Mi spiego: il nostro obiettivo primario è certamente quello di arrivare a una visione e conseguente successiva trascrizione femminile di una storia a partire da sé, dal profondo di sé, ma nello stesso tempo portiamo avanti la politica delle donne.
La pratica della storia vivente consiste nello scavo, in relazione con le altre, dei nodi irrisolti che giacciono dentro ciascuna, privi di lettura e di interpretazione; durante gli incontri mensili ognuna racconta di sé alle altre, tratta di un problema che la riguarda in prima persona e che, per il solo fatto di sgorgare in modo spontaneo, viene avvertito come urgente; ognuna si esprime liberamente senza timore di giudizi, manifesta pensieri, esperienze emotive, ricordi sovente mai detti, a volte sconosciuti alla stessa che li tira fuori. Lo sforzo suo e delle altre che ascoltano è di contestualizzare il racconto, inserirlo nel tempo, storicizzarlo. Sono convinta che la ricerca storica condotta in questo modo e con questi obiettivi è già politica, ma si tratta di una politica mediata, non sempre giocabile qui e ora: che facessimo politica delle donne, prima della conferma di Paestum, mi appariva chiaro solo in parte. Viceversa la mia tensione verso la storia, verso una lettura e scrittura femminili della storia, mi portava a mettere in secondo piano, quasi in ombra, il procedimento che si veniva realizzando, all’interno del gruppo, cioè la manifestazione della soggettività di ciascuna nella sua singolarità ineguagliabile. La mia partecipazione all’incontro di Paestum ha definitivamente fugato ogni dubbio: ora sono convinta che la politicità della nostra pratica è duplice
Paestum è stata una palestra dove liberamente si sono giocate le soggettività delle numerosissime presenti (vedi a questo proposito Luisa Muraro, Paestum commentata dall’excoordinatrice del gruppo n.9, in Via Dogana, n.103, dicembre 2012, p. 7); lo spettacolo entusiasmante offerto dalla plenaria dell’Hotel Ariston, la mattina del 6 ottobre, mi ha portato a riflettere sulla somiglianza ad uno dei due aspetti della nostra pratica di storia vivente.

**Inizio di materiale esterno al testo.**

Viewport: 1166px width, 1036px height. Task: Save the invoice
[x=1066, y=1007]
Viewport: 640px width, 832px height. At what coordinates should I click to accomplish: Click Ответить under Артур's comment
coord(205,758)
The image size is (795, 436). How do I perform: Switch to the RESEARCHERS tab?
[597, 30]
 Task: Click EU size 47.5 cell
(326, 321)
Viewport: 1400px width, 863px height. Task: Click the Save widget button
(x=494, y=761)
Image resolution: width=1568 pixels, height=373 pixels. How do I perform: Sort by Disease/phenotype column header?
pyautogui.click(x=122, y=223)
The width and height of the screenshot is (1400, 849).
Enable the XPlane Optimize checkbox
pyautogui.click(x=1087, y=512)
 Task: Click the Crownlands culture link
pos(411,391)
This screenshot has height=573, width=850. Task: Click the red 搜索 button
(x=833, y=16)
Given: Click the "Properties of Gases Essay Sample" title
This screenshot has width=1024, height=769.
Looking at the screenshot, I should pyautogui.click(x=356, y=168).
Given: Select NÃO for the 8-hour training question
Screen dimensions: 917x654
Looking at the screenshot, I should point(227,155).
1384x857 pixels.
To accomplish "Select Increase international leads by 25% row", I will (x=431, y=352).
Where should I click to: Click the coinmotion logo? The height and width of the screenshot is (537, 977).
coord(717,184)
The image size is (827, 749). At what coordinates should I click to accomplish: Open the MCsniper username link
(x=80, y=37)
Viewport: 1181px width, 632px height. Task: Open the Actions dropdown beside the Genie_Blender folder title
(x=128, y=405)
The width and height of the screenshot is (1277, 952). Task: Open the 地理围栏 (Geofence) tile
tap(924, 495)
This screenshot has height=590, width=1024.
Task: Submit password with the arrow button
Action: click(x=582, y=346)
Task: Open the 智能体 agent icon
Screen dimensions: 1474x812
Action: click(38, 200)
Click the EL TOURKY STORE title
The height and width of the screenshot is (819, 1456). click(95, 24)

Questa pratica punta a fare storia a partire da sé, dalla propria soggettività, che esprimendosi manifesta la propria singolarità, che risulta rafforzata (anche se non è questo il fine primario della pratica). Pratica che consiste in questo: dire di sé in pubblico, tenendo in contatto il sé profondo con quello delle altre; mettere in gioco la propria consapevolezza, la sapienza acquisita dal confronto con le altre, il luogo da cui si proviene e da cui si parla; tutto questo in un luogo altro, di fronte a un pubblico diverso, ciascuna cambiata, per cambiare il mondo.
Nell’invito a Paestum, Primum vivere anche nella crisi: la rivoluzione necessaria la sfida femminista al cuore della politica denuncia e sottolinea il fallimento della rappresentanza e della democrazia quale le conosciamo.
In esso vi si dice “La scelta di Paestum non è casuale nasce dalla necessità di articolare soggettività e racconti nei contesti in cui si vive e agisce ”. E prosegue “viviamo una crisi della rappresentanza “ le sue istituzioni elettive sono depotenziate e deteriorate” sono sotto gli occhi di tutti i limiti della rappresentanza infatti “perché una persona possa orientarsi deve avere un’immagine di sé, di quello che desidera e di quello che le capita”.
“Il femminismo, che conosciamo, ha sempre lavorato perché ciascuna, nello scambio con le altre, si potesse fare un’idea di sé, un’autorappresentazione, che è la condizione minima per la libertà”; Invece la democrazia corrente ha sovrapposto la rappresentanza a gruppi sociali visti come un tutto omogeneo. “La via che noi abbiamo aperto con le nostre pratiche può diventare generale , che la gente si ritrovi e parli di sé nello scambio con le altre fino a trovare la propria singolarità è la condizione oggi necessaria per ripensare la democrazia”.
La pratica della storia vivente ha da sempre dato, come sua caratteristica fondante e intrinseca, libertà alla soggettività di esprimersi, di mostrare la sua originalità inconfondibile in relazione con le altre; essa – vera agente storica – connette passato e presente, fa tesoro dell’esperienza dell’antica autocoscienza , inserendosi a pieno titolo nella tradizione femminista e, insieme, in piena consapevolezza, apre a al pensare e al progettare odierno.